● WORK TO COMPLETE
1 - Could you condense the paragraph beginning "The hypothalamus of your brain" in the passage on stress into a short bulleted list that keeps its main facts?
2 - In the passage on stress, can you edit everything from "Stress is an unavoidable" down to "health and physiology.", putting "harmful" in place of "detrimental"?

● QUOTED PASSAGE
[Start of section]
Stress is any stimulus, intrinsic or extrinsic, that elicits a biological response. It has a wide range of effects on the human body, from slight changes in homeostasis to life-threatening situations and death. People exposed to consistent, high levels of stress, such as those who work or live in stressful environments, have an increased risk of various diseases and conditions.

Stress is an unavoidable part of life that can be both beneficial and detrimental to our health. Stressors can come from a variety of sources, ranging from every day responsibilities to more serious events. If your body’s stress response keeps firing and these stress levels stay high for an extended period, it can have a negative impact on your health. Although stress can be beneficial in the short term as a way of coping with difficulties, it is important to manage it in order to avoid long-term problems involving your mental health and physiology.

Central Nervous and Endocrine Systems

The hypothalamus of your brain is the driving force of your central nervous system (CNS), triggering the “fight or flight” reflex and prompting the release of stress hormones adrenaline and cortisol from your adrenal glands. These hormones increase your heart rate and direct more blood to the necessary areas of your body during a crisis, like your muscles, heart, and other vital organs. Once the fear is no longer present, the hypothalamus signals for the body to return to its normal state. If the central nervous system does not revert or the stressor persists, the stress response will remain active. People suffering from chronic stress are more prone to experiencing various behavioral issues, such as overeating and alcohol and drug abuse.
[End of section]
● MATERIAL SUPPLIED
[Start of section]
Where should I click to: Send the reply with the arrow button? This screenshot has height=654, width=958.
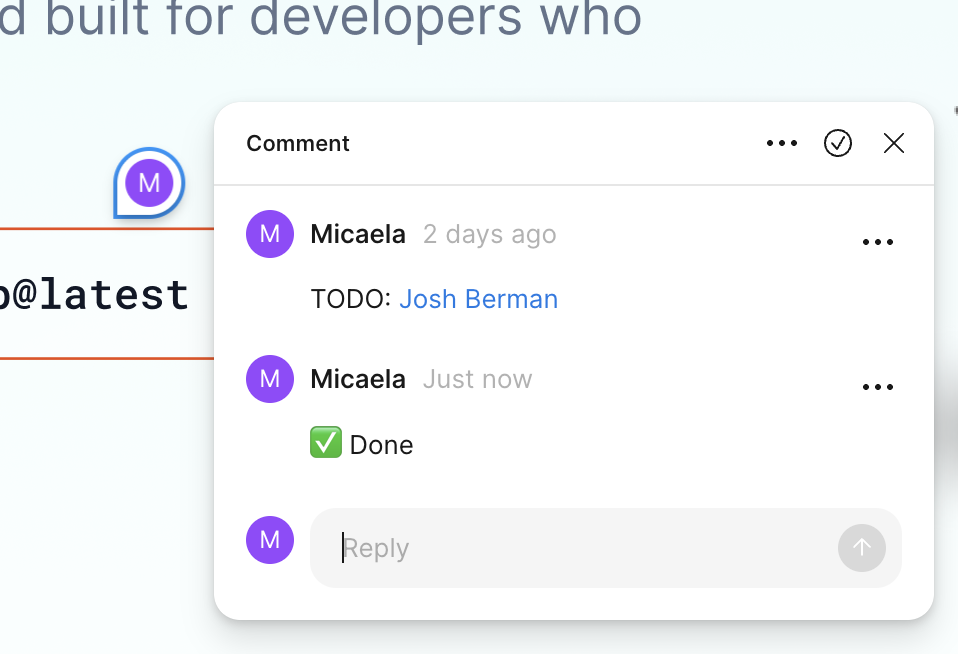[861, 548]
[End of section]
[Start of section]
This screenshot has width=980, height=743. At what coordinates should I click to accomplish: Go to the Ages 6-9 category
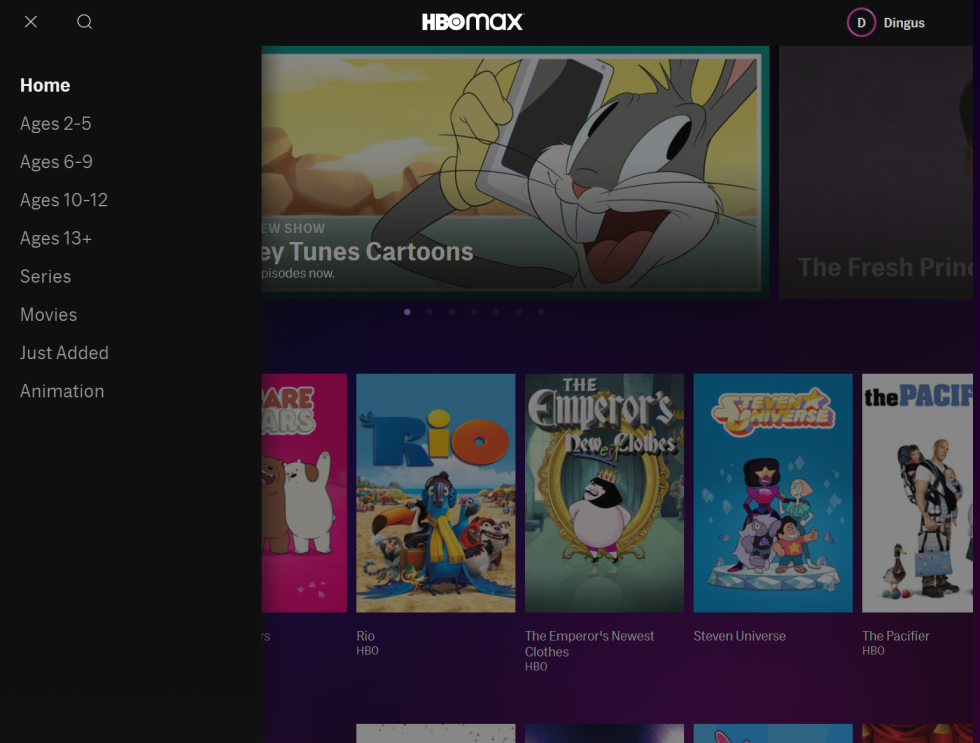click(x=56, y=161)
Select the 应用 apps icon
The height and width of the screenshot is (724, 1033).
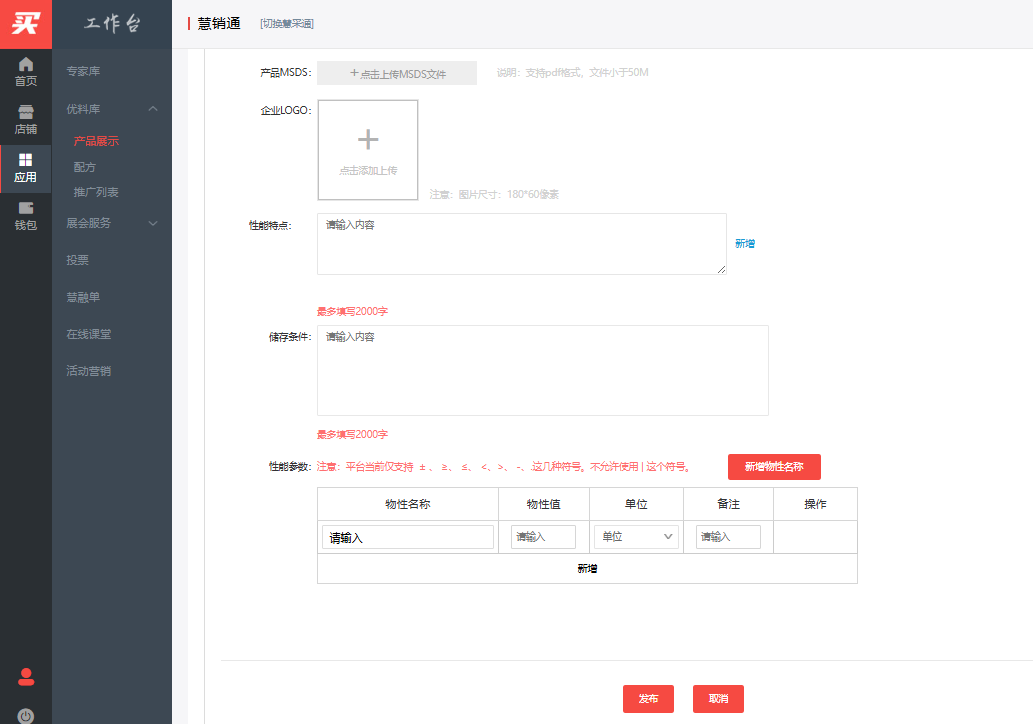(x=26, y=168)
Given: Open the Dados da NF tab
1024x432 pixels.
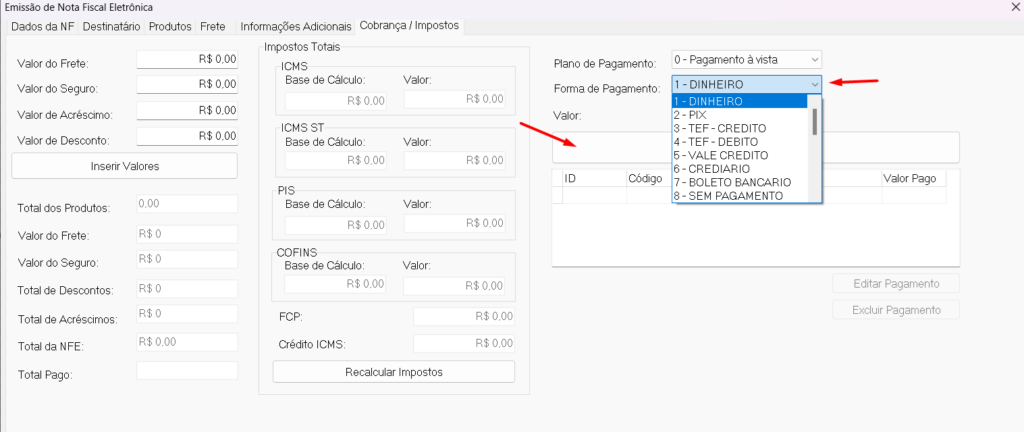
[End of section]
● OUTPUTS BY TASK
1 -
- The hypothalamus drives the central nervous system (CNS) and triggers the "fight or flight" reflex.
- It prompts the adrenal glands to release the stress hormones adrenaline and cortisol.
- During a crisis, these hormones raise heart rate and send more blood to the muscles, heart, and other vital organs.
- Once the fear is gone, the hypothalamus signals the body to return to normal.
- If the CNS does not revert or the stressor persists, the stress response stays active.
- People with chronic stress are more prone to behavioral issues such as overeating and alcohol and drug abuse.

2 -
Stress is an unavoidable part of life that can be both beneficial and harmful to our health. Stressors can come from a variety of sources, ranging from every day responsibilities to more serious events. If your body’s stress response keeps firing and these stress levels stay high for an extended period, it can have a negative impact on your health. Although stress can be beneficial in the short term as a way of coping with difficulties, it is important to manage it in order to avoid long-term problems involving your mental health and physiology.